- _PASSAGE SHOWN_
[Start of section]
Possible Underground Lake Discovered on Mars

A new study published Science suggests that there may be a liquid water lake below the ice on Mars’ south pole.

Mars Ice
Diagram of mars showing areas with shallow ice beneath the surface or slopes that seem to show periodic flows of water are potential havens for terrestrial life.

A new study published on the journal Science suggests that there may be a liquid water lake below the ice on Mars’ south pole.

While water is thought to have once been abundant on Mars billions of years ago, this is the first to be found. Researchers used radar data from an instrument called MARSIS to look below the surface of Mars. MARSIS is on board a European Space Agency spacecraft called Mars Express, which has been in orbit around Mars since 2003.

Additional research will be required to confirm these new findings.
[End of section]
- _INFORMATION GIVEN_
[Start of section]
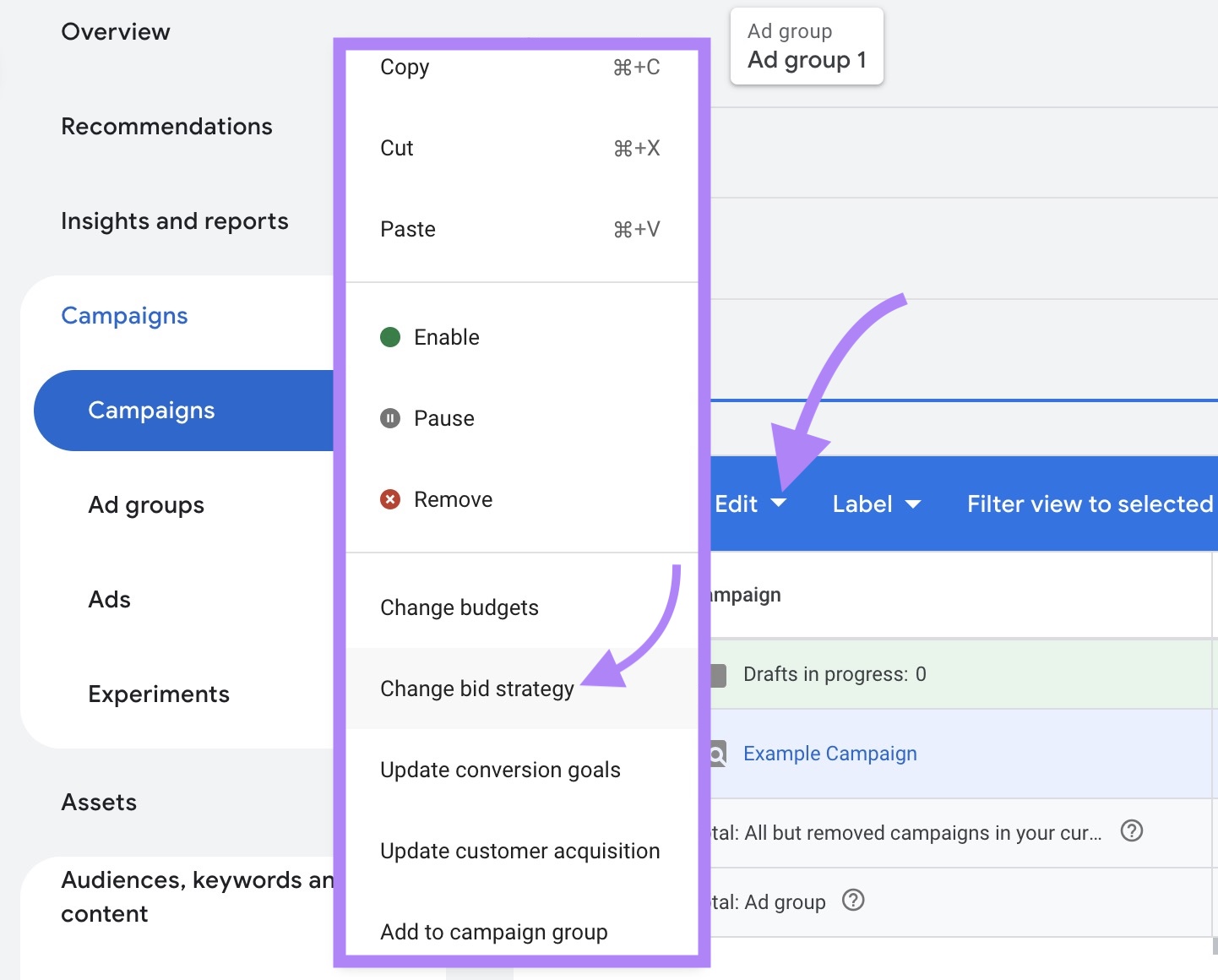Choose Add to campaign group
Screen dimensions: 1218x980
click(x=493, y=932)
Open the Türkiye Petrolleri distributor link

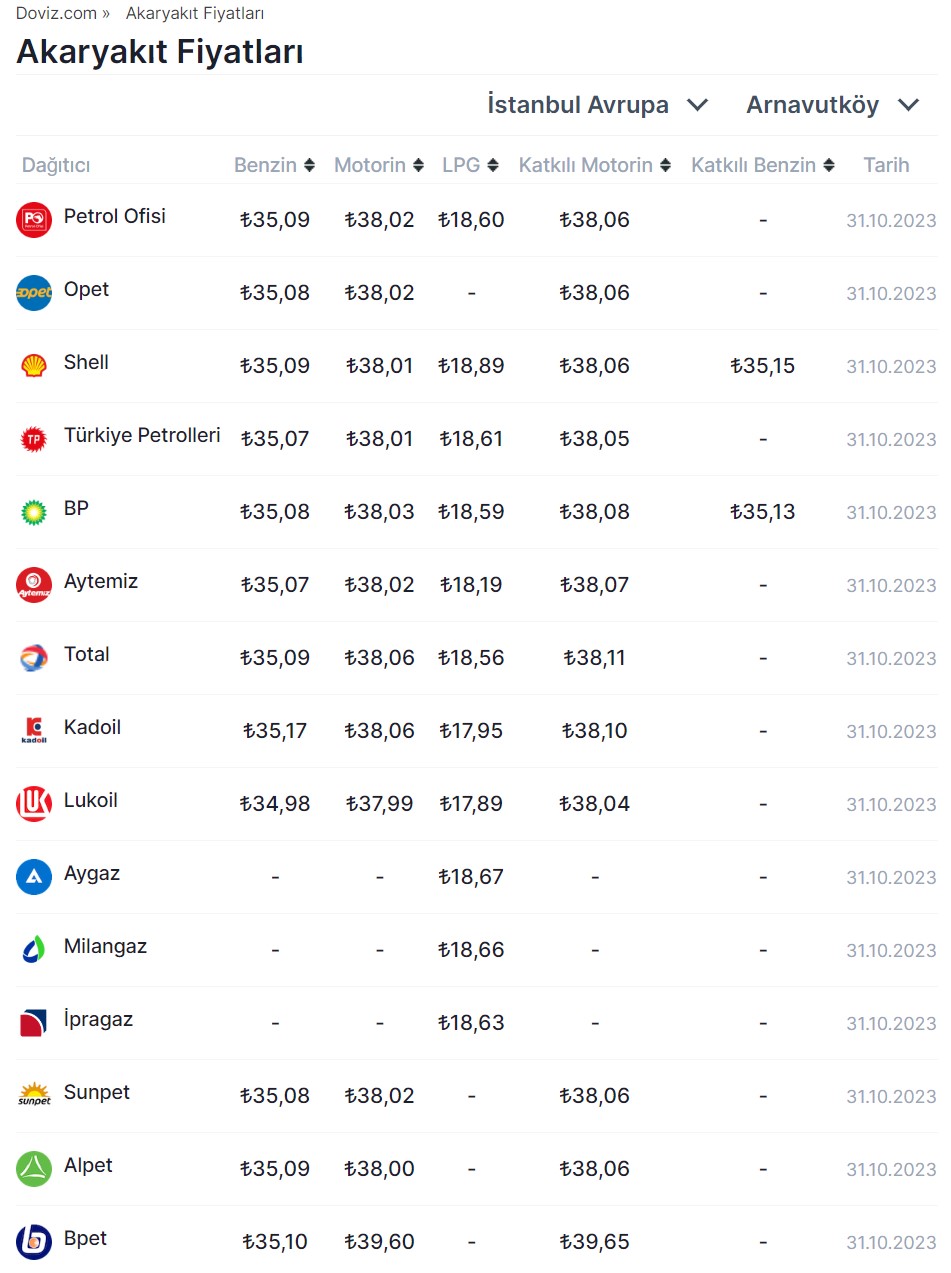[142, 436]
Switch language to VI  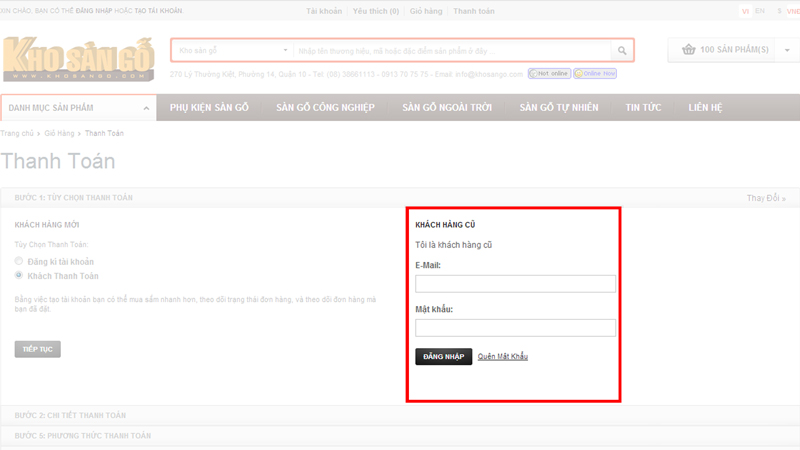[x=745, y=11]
[End of section]
[Start of section]
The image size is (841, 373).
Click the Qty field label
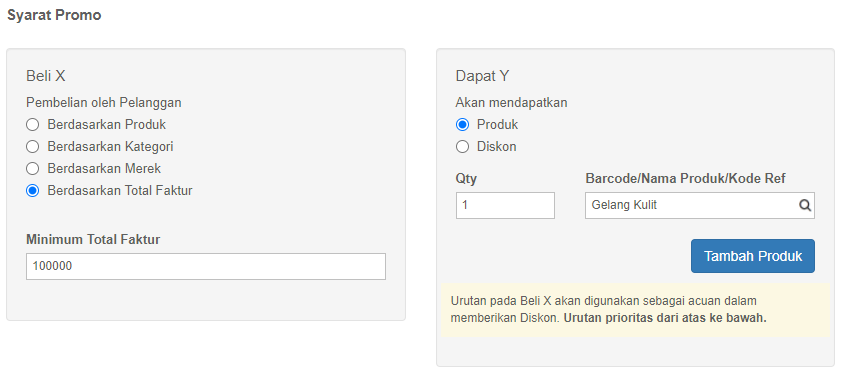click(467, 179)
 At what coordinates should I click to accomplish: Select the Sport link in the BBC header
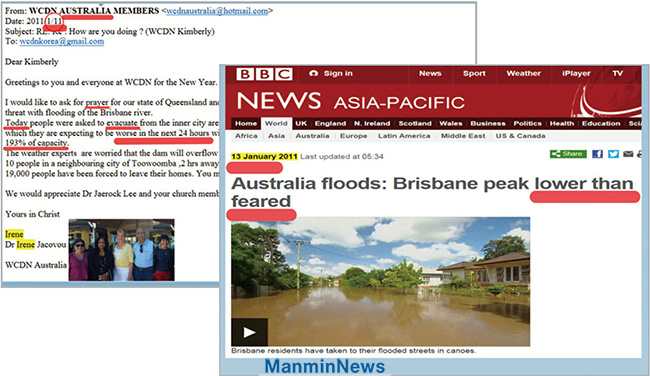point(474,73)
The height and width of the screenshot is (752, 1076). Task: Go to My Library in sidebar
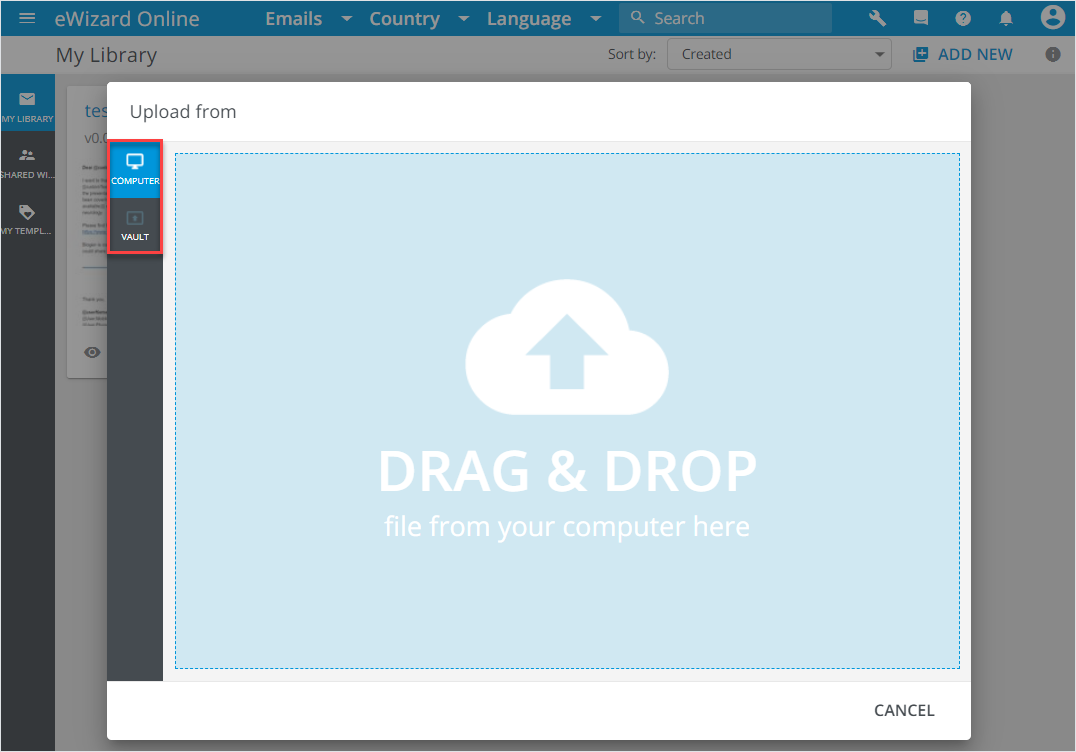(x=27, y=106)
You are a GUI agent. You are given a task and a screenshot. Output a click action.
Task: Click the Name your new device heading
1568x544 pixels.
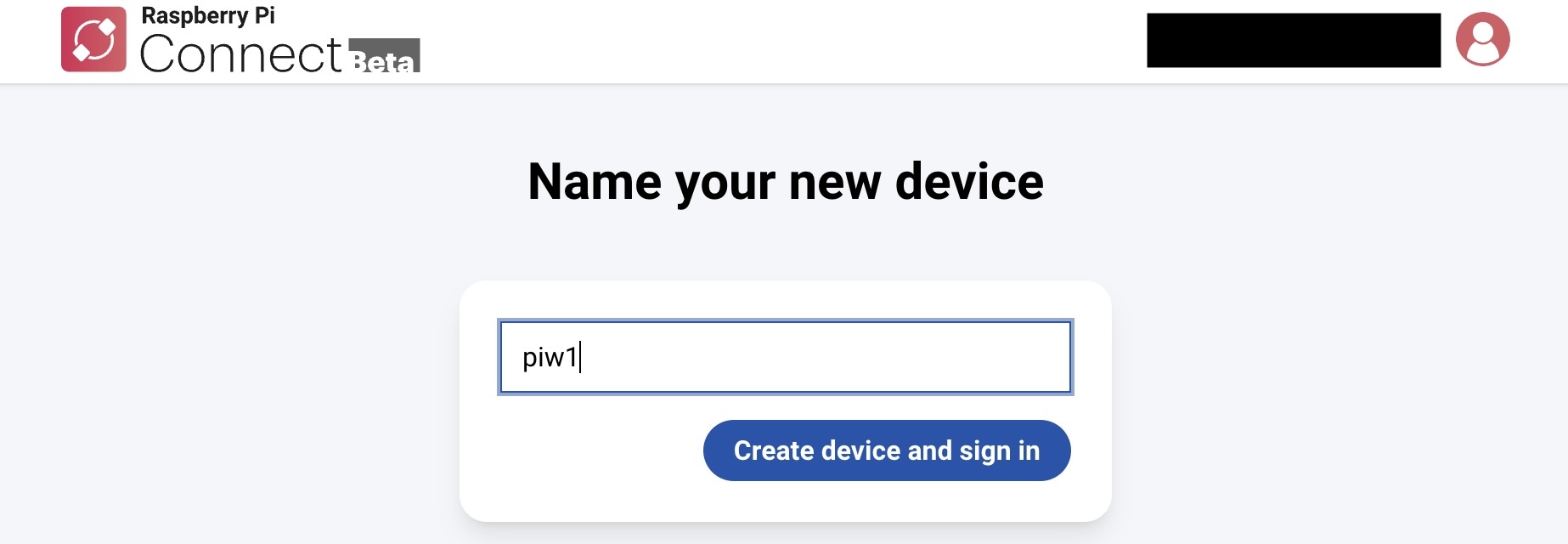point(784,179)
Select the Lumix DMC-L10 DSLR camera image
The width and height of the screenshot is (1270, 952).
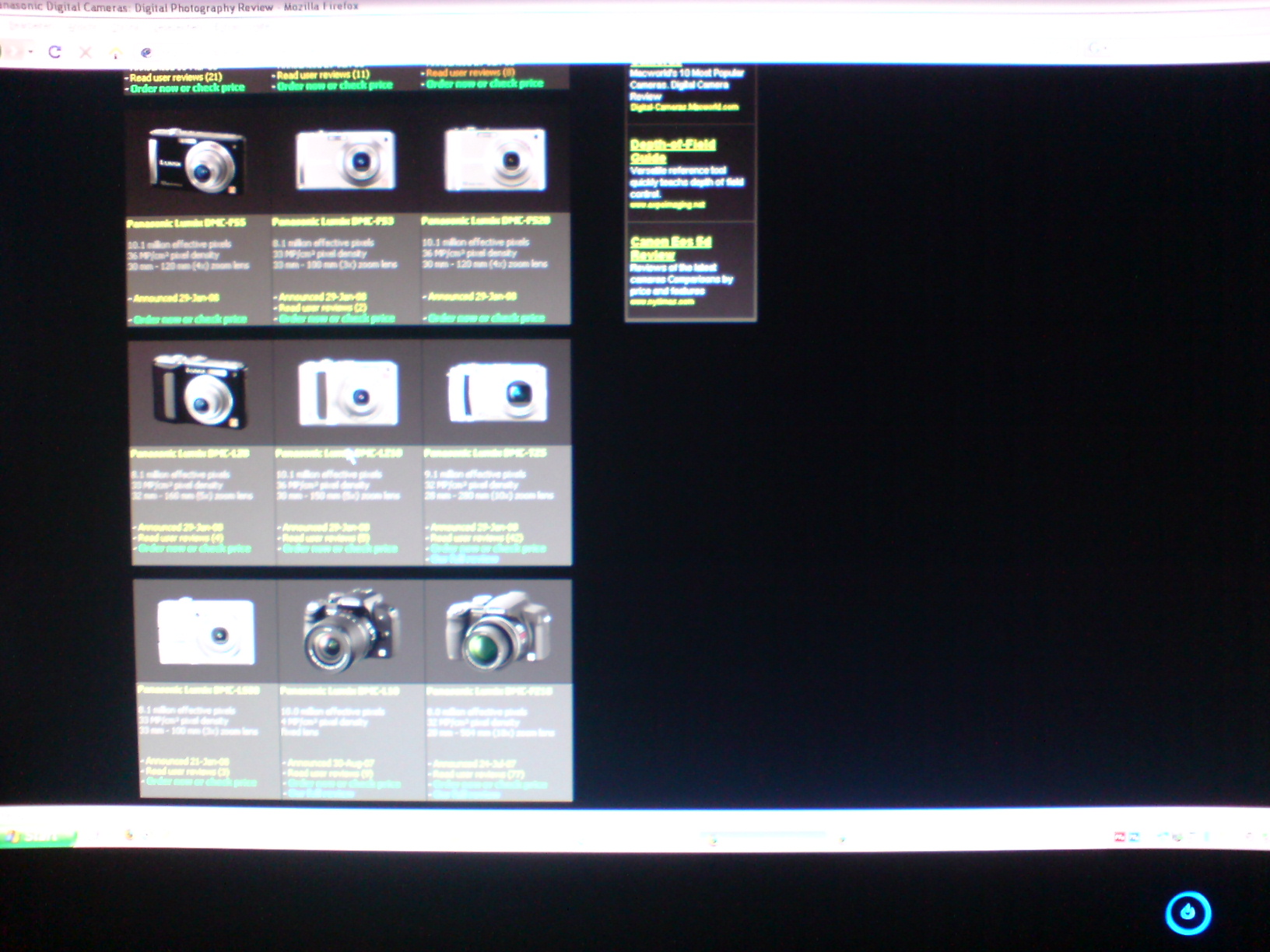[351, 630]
[End of section]
- _YOUR TASKS_
a) Answer these questions from the article on a possible underground lake on Mars:
(i) Where on Mars might the liquid water lake lie?
(ii) What instrument supplied the radar data?
(iii) Since what year has Mars Express been in orbit around Mars?
b) Carry on writing the article on a possible underground lake on Mars, picking up after its last sentence.
You won't need the listing.

- _RESPONSES IN ORDER_
a)
(i) Below the ice on Mars' south pole.
(ii) MARSIS.
(iii) 2003.

b)
Nathalie Cabrol, astrobiologist and Director of the Carl Sagan Center for the Study of Life in the Universe at the SETI Institute, remarked in National Geographic:

“What you see here is potentially the presence of water, of shelter ... and you’re going to produce nutrients out of the minerals,” she says. “What you need is a source of energy … and if there were recent volcanoes in the polar regions, then this is definitely a place that would become a high habitability and life target.”

On the other hand, she notes, “it would be a very problematic place to go, because it would be under the special regions for planetary protection,” she says, referring to the UN regulations aimed at preventing interplanetary contamination of habitable environments.